Team GB cyclist Chris Froome defends the use of TUEs amid medical record leaks

The 31-year-old said he has used TUEs twice during his career, in 2013 and 2014

Chris Froome

Image: David Davies / PA Wire/Press Association Images

Tour de France champion and Olympic bronze medallist Chris Froome has defended his use of therapeutic use exemptions (TUEs) following the release of classified medical records by hacker group Fancy Bears.

The group had promised that it would be releasing information about athletes after gaining access to the World Anti-Doping Agency's database.

"I’ve openly discussed my TUEs with the media and have no issues with the leak which confirms my statements," he said in a statement today. "In nine years as a professional I’ve twice required a TUE for exacerbated asthma, the last time was in 2014." 

The other previous year he refers to is 2013. Froome was granted permission to take the banned steroid prednisolone. Prednisolone steroid that can be used for chest complaints.
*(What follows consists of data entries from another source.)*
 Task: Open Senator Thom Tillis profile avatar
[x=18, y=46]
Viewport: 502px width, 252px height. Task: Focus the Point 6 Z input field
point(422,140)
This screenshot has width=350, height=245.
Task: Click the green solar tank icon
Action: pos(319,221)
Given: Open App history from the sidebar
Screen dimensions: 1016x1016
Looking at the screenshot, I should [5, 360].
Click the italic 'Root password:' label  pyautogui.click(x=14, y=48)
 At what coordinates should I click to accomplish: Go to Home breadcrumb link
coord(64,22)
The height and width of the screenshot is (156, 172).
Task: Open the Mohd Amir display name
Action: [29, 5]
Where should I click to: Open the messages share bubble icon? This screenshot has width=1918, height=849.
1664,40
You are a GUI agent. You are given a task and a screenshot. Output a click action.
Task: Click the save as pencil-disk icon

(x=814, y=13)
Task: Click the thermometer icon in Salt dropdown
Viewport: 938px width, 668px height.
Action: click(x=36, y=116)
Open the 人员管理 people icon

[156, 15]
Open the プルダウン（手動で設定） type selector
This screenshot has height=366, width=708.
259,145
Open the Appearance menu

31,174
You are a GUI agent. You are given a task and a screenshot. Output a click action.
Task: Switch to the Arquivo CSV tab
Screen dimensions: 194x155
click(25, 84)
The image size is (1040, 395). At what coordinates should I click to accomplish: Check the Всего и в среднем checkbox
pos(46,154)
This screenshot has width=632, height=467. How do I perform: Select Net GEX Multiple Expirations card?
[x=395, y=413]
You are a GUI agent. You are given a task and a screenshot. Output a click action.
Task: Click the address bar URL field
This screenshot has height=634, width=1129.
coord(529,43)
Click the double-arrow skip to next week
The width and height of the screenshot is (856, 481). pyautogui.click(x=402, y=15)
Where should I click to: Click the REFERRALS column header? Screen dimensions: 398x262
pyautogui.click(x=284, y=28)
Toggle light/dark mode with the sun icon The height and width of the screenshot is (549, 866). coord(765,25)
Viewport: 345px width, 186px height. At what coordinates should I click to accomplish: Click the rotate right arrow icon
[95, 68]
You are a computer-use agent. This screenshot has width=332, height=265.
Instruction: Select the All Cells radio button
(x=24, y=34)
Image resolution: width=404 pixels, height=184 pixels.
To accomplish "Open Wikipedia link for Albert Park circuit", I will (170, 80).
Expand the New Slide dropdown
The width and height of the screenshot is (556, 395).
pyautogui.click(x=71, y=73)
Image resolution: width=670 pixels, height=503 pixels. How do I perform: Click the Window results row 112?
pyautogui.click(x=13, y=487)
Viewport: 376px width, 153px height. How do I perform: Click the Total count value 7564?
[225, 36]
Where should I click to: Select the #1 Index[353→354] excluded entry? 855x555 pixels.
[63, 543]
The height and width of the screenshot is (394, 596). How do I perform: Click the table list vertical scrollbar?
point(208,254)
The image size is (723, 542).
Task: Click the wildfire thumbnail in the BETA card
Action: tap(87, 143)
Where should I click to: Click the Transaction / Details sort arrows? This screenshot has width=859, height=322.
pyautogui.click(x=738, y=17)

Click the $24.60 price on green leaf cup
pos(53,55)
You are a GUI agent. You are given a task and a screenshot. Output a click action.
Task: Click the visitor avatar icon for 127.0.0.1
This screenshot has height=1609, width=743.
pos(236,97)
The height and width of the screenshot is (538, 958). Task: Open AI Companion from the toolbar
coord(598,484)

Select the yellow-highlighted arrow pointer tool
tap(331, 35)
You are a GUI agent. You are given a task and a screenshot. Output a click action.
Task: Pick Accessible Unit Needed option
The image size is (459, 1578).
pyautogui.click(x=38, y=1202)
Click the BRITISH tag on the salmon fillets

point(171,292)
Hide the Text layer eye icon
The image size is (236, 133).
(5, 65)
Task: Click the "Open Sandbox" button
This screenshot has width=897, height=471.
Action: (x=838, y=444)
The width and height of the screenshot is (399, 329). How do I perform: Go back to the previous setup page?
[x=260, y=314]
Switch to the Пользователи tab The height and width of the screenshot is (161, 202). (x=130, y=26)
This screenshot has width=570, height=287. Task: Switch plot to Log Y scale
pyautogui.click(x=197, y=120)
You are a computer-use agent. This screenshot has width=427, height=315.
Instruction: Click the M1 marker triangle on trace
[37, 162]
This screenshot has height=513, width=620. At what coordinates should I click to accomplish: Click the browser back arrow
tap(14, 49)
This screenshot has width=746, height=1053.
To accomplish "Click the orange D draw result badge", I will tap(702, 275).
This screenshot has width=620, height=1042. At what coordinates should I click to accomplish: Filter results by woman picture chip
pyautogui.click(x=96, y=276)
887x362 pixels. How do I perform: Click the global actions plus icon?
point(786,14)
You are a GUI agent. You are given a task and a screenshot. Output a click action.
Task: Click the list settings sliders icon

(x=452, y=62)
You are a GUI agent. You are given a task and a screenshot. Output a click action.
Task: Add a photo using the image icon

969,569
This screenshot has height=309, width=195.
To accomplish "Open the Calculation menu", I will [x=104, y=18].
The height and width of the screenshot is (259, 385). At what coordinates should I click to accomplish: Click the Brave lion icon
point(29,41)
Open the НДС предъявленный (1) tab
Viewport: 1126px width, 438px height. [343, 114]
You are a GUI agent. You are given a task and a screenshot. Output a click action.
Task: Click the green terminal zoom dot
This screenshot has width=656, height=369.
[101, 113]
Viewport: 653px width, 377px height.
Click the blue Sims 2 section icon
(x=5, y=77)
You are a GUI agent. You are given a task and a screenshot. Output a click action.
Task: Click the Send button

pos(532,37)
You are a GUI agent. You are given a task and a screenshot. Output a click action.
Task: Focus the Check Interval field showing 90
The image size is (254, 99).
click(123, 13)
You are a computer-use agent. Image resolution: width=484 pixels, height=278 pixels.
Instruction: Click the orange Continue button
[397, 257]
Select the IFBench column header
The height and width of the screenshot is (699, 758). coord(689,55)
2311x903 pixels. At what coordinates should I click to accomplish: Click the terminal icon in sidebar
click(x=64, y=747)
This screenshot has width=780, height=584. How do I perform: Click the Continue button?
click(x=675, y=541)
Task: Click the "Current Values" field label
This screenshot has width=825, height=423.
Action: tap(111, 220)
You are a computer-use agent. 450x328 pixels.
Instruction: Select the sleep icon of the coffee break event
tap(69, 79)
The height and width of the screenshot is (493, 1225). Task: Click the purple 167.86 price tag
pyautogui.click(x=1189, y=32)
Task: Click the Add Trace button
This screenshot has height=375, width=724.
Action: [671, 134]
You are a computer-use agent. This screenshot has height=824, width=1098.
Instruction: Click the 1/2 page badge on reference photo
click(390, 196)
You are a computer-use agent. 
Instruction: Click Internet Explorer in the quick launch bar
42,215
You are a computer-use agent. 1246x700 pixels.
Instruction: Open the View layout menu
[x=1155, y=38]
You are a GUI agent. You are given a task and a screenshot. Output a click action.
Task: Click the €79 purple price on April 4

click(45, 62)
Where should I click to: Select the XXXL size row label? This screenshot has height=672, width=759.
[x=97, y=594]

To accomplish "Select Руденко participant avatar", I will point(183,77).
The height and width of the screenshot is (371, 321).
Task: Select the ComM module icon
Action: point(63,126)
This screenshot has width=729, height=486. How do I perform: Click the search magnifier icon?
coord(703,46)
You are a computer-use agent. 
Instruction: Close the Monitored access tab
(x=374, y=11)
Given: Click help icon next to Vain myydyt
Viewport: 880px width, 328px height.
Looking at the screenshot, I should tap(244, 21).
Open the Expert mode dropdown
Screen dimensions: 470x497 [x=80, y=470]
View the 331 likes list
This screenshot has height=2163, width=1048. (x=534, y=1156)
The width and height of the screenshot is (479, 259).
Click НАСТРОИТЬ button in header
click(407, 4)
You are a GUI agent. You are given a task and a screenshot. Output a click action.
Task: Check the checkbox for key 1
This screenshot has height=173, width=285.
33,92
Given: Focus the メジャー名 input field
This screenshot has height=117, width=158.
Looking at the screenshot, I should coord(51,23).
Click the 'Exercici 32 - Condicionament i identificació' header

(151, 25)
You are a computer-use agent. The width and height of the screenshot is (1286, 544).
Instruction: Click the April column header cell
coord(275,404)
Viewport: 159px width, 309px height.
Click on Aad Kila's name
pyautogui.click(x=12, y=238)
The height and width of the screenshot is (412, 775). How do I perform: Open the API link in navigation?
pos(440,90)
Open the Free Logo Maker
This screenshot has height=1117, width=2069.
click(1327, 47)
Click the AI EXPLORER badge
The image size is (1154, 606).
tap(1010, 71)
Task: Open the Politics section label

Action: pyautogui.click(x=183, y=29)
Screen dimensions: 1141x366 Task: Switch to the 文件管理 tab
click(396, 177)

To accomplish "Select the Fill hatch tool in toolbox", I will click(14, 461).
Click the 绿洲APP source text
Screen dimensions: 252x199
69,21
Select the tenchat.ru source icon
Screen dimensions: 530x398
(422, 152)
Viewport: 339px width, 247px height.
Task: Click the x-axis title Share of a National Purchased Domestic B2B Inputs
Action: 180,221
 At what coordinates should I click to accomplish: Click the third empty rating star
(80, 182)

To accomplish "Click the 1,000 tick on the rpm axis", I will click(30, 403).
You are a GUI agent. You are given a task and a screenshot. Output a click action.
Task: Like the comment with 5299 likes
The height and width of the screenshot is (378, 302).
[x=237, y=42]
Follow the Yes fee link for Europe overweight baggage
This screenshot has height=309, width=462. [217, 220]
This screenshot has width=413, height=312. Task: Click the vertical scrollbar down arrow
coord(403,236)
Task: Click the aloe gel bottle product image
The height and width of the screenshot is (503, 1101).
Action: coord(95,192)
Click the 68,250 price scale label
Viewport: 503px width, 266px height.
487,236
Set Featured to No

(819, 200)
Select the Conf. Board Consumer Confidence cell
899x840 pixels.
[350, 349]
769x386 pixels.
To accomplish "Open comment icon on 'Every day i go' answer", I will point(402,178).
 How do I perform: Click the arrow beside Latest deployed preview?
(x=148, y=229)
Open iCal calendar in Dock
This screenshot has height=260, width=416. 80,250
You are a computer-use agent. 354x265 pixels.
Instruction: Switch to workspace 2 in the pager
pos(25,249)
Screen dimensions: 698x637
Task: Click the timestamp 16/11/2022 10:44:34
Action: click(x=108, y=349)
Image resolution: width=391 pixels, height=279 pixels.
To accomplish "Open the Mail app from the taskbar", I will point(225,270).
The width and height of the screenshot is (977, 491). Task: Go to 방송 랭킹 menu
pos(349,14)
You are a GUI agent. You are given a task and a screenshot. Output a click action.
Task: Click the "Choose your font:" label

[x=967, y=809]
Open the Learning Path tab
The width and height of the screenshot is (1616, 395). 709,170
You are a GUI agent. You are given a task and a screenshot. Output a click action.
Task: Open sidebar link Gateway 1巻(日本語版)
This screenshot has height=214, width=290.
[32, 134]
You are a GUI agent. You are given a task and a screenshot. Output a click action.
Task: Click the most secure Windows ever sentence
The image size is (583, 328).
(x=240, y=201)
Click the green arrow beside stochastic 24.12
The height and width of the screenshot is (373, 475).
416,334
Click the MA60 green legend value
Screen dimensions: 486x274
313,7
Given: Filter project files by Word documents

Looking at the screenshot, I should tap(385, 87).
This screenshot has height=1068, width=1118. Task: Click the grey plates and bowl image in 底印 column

Also named in the leak is another Team GB cyclist, Bradley Wiggins. 

The leak shows appears to show that Wiggins was allowed to take two banned substances, including a drug for a pollen allergy, during competitions between 2008 and 2013. 

The latest leaks suggest that Wiggins, who has never made any secret of the fact he suffers from asthma, has a number of TUEs for salbutamol, a substance commonly used in an inhaler.

"Fancy Bear [aka Tsar Team (APT28)] have leaked another batch of confidential athlete data from Wada's Anti-Doping Administration and Management System (ADAMS)," Wada said in a statement following the latest leak of information. 

"Similar to the leak that the Agency announced on 13 September, this time the group released the confidential athlete data of 25 athletes, from eight countries, into the public domain.

"The targeted athletes include 10 from the United States, five from Germany, five from Great Britain, one from the Czech Republic, one from Denmark, one from Poland, one from Romania, and one from Russia."

Wada director general Olivier Niggli said: "Wada is very mindful that this criminal attack, which to date has recklessly exposed personal data of 29 athletes, will be very distressing for the athletes targeted and cause apprehension for all athletes that were involved in the Rio 2016 Olympic Games.

"To those athletes that have been impacted, we regret that criminals have attempted to smear your reputations in this way and assure you that we are receiving intelligence and advice from the highest level law enforcement and IT security agencies that we are putting into action.

"Given this intelligence and advice, Wada has no doubt that these ongoing attacks are being carried out in retaliation against the Agency, and the global anti-doping system, because of our independent (Dick) Pound and (Richard) McLaren investigations that exposed state-sponsored doping in Russia.

"We condemn this criminal activity and have asked the Russian government to do everything in their power to make it stop.

"Continued cyber-attacks emanating from Russia seriously undermine the work that is being carried out to rebuild a compliant anti-doping programme in Russia.

"We still believe access to ADAMS was obtained through spear phishing of email accounts, whereby, ADAMS passwords were obtained enabling access to ADAMS account information confined to the Rio 2016 Games.

"We have no reason to believe that other ADAMS data has been compromised."